* [Requirement]: The listing below should be printed exactly, every line of it. Skip the pictures.

* [Data to process]:
++++

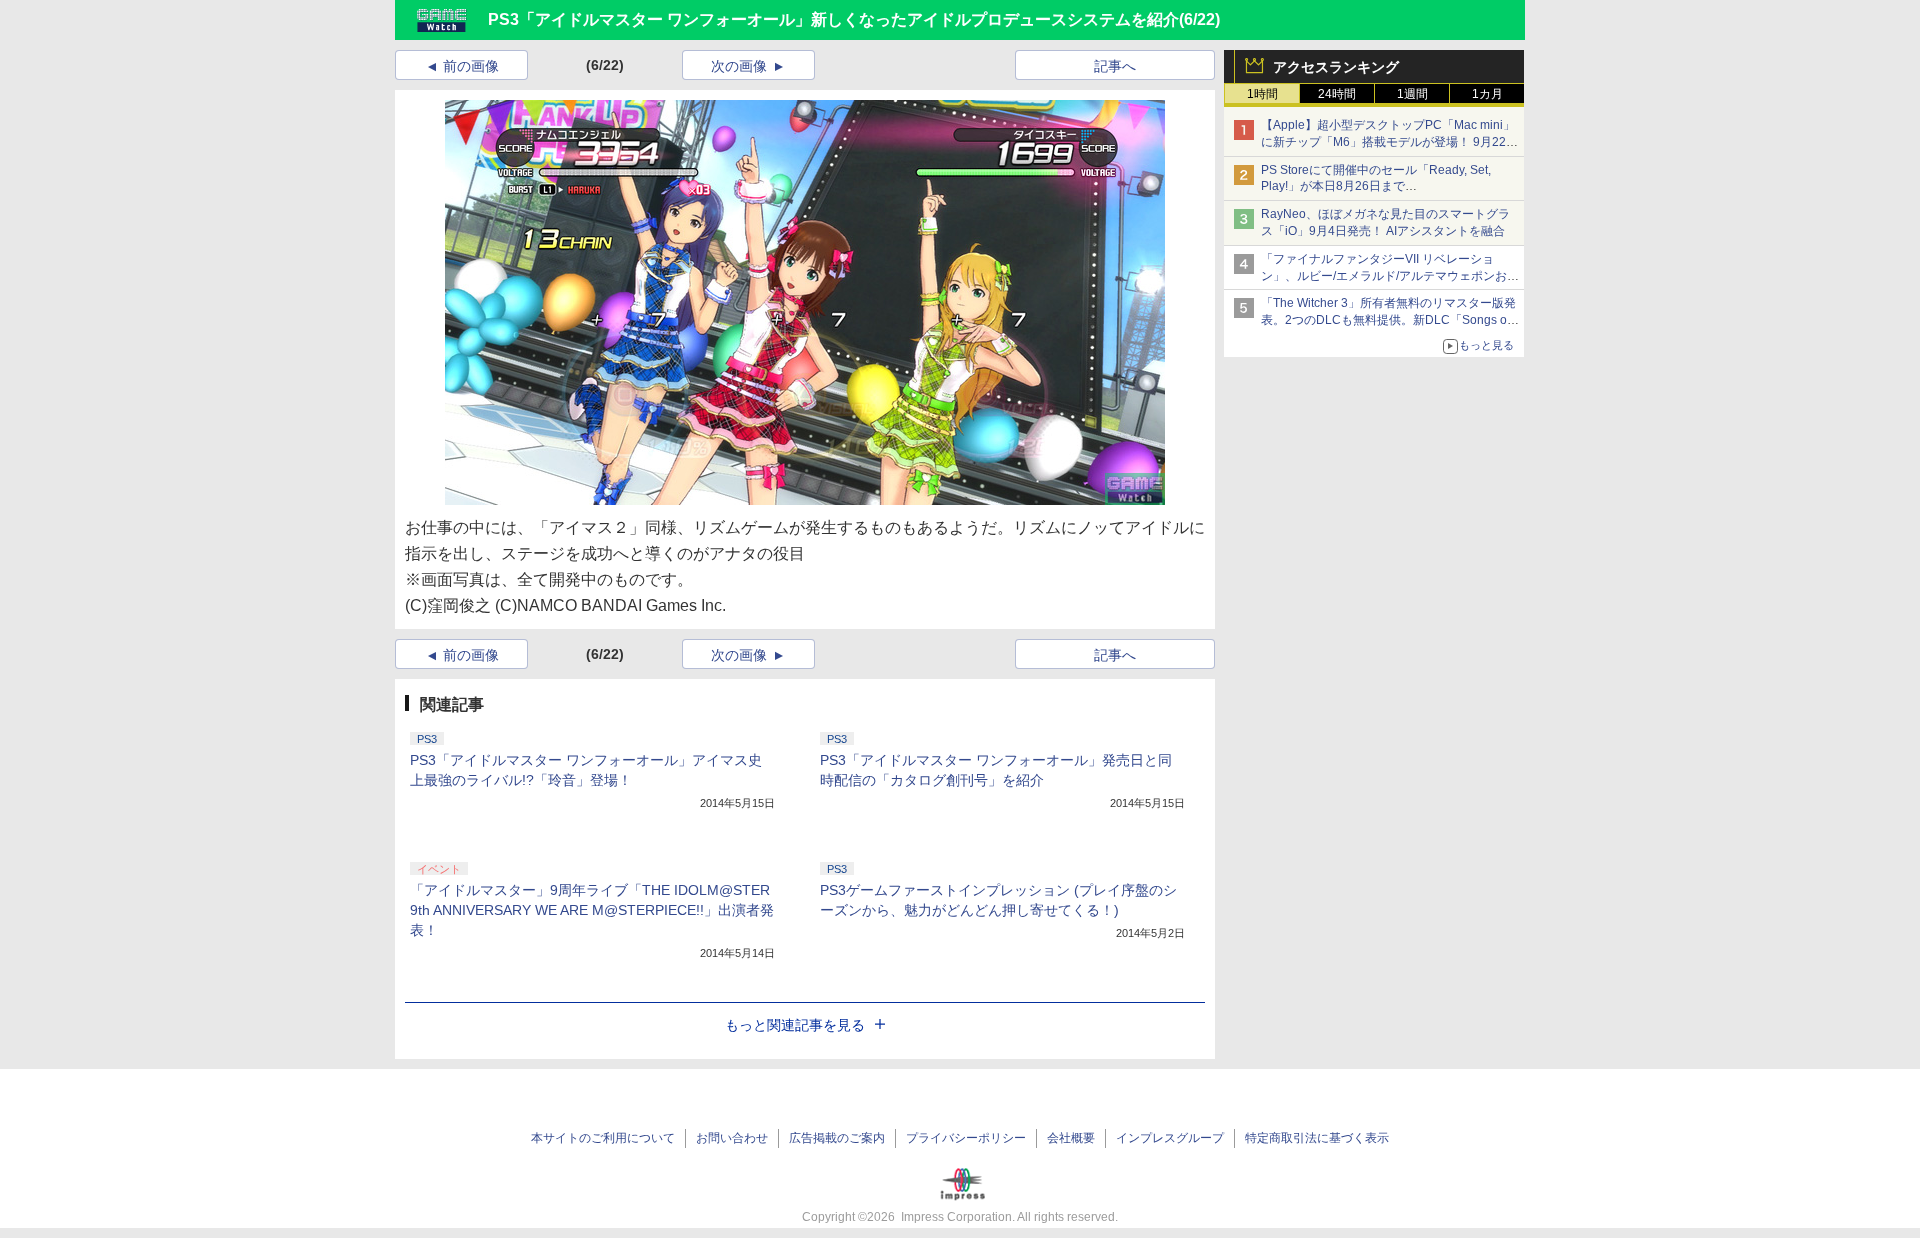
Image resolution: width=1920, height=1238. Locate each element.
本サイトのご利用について (603, 1138)
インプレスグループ (1170, 1138)
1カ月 (1487, 94)
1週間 (1412, 94)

++++

* [Worked solution]:
Image resolution: width=1920, height=1238. Locate each element.
本サイトのご利用について (603, 1138)
インプレスグループ (1170, 1138)
1カ月 (1487, 94)
1週間 (1412, 94)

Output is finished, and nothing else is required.